▸ **Zitierter Auszug**
★ ★ ★ ★ ★

Unsere Meinung: In dieser Vorgehensweise spiegelt sich das Motto "der Tüchtige wird belohnt" wider. Wir gehen davon aus, dass auch Portugal weitere Finanzhilfen erhält, solange das Land die Auflagen erfüllt.

Gipfelerklärung: "Wir fordern den raschen Abschluss der Vereinbarung (MoU), die zur finanziellen Unterstützung Spaniens zwecks Rekapitalisierung des spanischen Bankensektors gehört. Wir bekräftigen, dass die finanzielle Unterstützung über die Europäische Finanzstabilisierungsfazilität (EFSF) bereitgestellt wird, bis der Europäische Stabilitätsmechanismus (ESM) zur Verfügung steht, und dass sie dann auf den ESM übertragen wird, ohne den Status der Vorrangigkeit zu erhalten."

Unsere Meinung: Da noch keine Finanzaufsicht gegründet wurde und ihre Arbeit aufgenommen hat, erfährt Spanien die obenerwähnte Sonderbehandlung. Die Tatsache, dass die Gelder zur Rekapitalisierung nicht den Status der Vorrangigkeit gegenüber bestehenden Anleihen erhalten, ist kurzfristig auf jeden Fall positiv zu bewerten, da hierdurch ein Kollaps des spanischen Anleihemarktes gerade noch verhindert werden konnte. Es wurde nicht ausdrücklich erwähnt, ob der Vorrangstatus von ESM-Krediten aufgehoben wurde oder nicht. Äusserungen Deutschlands zufolge stellt Spanien eine Ausnahme dar. Wir glauben nicht, dass sich der Status der ESM-Kredite ändern wird, da der ESM in seiner jetzigen Form bereits vom Bundestag gebilligt wurde. Aber es zeigt sich, dass bei Bedarf Ausnahmen gemacht werden.

Gipfelerklärung: "Wir bekräftigen, dass wir nachdrücklich dafür eintreten, alle notwendigen Maßnahmen zu ergreifen, um die Finanzstabilität im Euro-Währungsgebiet sicherzustellen, insbesondere durch flexible und effiziente Nutzung der vorhandenen EFSF/ESM-Instrumente, um die Märkte für die Mitgliedstaaten zu stabilisieren, die im Rahmen des Europäischen Semesters, des Stabilitäts- und Wachstumspakts bzw. des Verfahrens bei einem übermäßigen Ungleichgewicht ihre länderspezifischen Empfehlungen und ihre anderen Verpflichtungen einschließlich ihrer jeweiligen Fristvorgaben einhalten. Diese Auflagen sollten in einer Vereinbarung (MoU) niedergelegt werden. Wir begrüßen, dass die EZB sich damit einverstanden erklärt hat, als Vertreter der EFSF/des ESM bei der wirksamen und effizienten Durchführung von Markttransaktionen zu fungieren. Wir beauftragen die Euro-Gruppe, diese Beschlüsse bis zum 9. Juli 2012 umzusetzen."

★ ★ ★ ★ ★

▸ **Die Daten**
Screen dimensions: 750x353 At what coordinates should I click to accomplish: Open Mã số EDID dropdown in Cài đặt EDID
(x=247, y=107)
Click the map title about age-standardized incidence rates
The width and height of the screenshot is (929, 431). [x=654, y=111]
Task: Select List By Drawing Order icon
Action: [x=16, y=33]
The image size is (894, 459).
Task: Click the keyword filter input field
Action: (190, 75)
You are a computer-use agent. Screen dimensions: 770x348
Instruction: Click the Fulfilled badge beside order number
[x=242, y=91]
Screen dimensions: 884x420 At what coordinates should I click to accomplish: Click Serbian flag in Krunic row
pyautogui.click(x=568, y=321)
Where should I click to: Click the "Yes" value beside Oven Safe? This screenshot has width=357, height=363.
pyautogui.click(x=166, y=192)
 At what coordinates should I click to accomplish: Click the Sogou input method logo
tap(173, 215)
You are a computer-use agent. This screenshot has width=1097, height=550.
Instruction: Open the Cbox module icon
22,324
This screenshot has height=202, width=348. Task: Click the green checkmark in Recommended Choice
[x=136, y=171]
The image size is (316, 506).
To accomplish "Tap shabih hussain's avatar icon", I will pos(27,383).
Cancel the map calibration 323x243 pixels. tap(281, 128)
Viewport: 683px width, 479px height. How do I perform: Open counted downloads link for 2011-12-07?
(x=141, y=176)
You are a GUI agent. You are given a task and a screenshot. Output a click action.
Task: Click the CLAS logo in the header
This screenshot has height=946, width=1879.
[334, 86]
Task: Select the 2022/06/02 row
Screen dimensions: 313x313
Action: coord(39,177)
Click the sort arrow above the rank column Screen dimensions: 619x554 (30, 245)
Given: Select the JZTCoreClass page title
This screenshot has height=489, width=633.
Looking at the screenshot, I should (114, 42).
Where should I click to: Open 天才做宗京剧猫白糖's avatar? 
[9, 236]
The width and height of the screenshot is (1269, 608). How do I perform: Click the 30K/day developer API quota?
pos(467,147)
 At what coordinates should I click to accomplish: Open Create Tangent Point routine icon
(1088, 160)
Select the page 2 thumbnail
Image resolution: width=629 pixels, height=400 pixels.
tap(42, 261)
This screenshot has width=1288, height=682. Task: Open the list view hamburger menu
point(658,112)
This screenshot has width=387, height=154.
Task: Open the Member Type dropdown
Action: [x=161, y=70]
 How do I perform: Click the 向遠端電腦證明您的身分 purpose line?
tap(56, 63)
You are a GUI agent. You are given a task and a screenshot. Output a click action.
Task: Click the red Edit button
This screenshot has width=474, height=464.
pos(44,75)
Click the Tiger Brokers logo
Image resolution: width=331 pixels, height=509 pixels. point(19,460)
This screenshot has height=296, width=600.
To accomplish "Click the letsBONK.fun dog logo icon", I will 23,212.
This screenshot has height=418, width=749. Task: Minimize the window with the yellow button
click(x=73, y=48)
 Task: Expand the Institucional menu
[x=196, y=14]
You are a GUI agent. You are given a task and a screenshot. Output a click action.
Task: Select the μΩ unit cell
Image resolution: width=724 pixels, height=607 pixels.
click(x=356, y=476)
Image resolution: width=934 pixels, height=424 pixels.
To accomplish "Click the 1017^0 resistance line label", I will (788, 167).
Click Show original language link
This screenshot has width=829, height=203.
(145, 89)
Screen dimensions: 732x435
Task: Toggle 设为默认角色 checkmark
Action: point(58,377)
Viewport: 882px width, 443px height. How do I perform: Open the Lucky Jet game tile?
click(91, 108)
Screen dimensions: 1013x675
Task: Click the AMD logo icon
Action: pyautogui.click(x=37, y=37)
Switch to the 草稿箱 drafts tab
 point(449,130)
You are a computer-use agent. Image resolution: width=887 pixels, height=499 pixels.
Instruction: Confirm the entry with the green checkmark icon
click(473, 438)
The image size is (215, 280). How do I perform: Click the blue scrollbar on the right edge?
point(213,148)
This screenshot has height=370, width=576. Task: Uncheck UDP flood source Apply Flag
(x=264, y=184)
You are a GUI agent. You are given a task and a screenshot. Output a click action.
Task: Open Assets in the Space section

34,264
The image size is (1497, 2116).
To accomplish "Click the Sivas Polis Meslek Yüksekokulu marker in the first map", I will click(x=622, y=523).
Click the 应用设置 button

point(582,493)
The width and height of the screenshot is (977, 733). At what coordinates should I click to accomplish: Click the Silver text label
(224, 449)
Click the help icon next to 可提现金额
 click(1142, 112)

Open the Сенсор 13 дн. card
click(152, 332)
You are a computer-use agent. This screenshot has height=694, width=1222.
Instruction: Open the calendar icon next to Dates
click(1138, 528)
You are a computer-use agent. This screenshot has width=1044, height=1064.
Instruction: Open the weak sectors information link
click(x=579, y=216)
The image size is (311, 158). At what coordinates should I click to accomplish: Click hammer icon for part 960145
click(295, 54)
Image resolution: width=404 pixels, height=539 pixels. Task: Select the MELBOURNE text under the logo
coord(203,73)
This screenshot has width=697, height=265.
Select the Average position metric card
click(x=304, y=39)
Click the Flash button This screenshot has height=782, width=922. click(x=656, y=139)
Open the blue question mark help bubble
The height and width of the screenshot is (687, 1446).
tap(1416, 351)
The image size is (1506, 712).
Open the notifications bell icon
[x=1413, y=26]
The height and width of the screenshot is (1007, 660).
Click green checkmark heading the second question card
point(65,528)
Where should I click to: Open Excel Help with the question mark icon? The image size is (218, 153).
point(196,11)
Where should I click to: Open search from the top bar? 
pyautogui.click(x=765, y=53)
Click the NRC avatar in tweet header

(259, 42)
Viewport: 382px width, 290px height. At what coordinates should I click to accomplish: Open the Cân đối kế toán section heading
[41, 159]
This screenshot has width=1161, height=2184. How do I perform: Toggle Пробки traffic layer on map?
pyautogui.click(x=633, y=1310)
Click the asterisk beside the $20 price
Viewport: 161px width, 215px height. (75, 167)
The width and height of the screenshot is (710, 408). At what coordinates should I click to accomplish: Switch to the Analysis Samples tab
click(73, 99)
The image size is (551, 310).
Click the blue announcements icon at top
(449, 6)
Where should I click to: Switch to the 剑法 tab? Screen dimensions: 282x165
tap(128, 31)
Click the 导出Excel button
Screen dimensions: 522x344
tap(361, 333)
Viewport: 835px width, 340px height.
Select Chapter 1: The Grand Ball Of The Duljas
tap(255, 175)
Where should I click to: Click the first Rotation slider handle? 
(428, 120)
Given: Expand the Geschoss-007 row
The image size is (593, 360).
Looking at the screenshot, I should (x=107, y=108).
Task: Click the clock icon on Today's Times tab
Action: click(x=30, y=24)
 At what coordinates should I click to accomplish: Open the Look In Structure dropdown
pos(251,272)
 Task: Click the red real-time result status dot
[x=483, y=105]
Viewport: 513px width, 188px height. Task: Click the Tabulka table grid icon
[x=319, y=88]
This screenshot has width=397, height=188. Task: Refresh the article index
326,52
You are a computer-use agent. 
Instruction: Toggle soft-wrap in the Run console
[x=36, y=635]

★ ★ ★ ★ ★

▸ **Aufgabe 1**
Bis zu welchem Datum soll die Euro-Gruppe die Beschlüsse laut dem Auszug zur Gipfelerklärung umsetzen?
▸ **Aufgabe 2**
Schreiben Sie aus dem Auszug zur Gipfelerklärung den Abschnitt von „Unsere Meinung: In“ bis einschließlich „die Auflagen erfüllt.“ wortgetreu ab.
▸ **Aufgabe 3**
Fassen Sie den Auszug zur Gipfelerklärung in drei Sätzen zusammen.
Die Auflistung wird für die Bearbeitung nicht benötigt.

▸ **Musterlösung 1**
Bis zum 9. Juli 2012.

▸ **Musterlösung 2**
Unsere Meinung: In dieser Vorgehensweise spiegelt sich das Motto "der Tüchtige wird belohnt" wider. Wir gehen davon aus, dass auch Portugal weitere Finanzhilfen erhält, solange das Land die Auflagen erfüllt.

▸ **Musterlösung 3**
Laut Gipfelerklärung soll die Finanzhilfe zur Rekapitalisierung des spanischen Bankensektors über die EFSF bereitgestellt und später ohne Status der Vorrangigkeit auf den ESM übertragen werden. Der Kommentar bewertet den fehlenden Vorrangstatus kurzfristig als positiv, weil dadurch ein Kollaps des spanischen Anleihemarktes gerade noch verhindert werden konnte, und verweist auf Äußerungen Deutschlands, wonach Spanien eine Ausnahme darstellt. Zudem bekräftigt die Erklärung, die EFSF/ESM-Instrumente flexibel und effizient zur Stabilisierung der Märkte für Mitgliedstaaten zu nutzen, die ihre Verpflichtungen einhalten, wobei die EZB als Vertreter fungiert und die Euro-Gruppe die Beschlüsse bis zum 9. Juli 2012 umsetzen soll.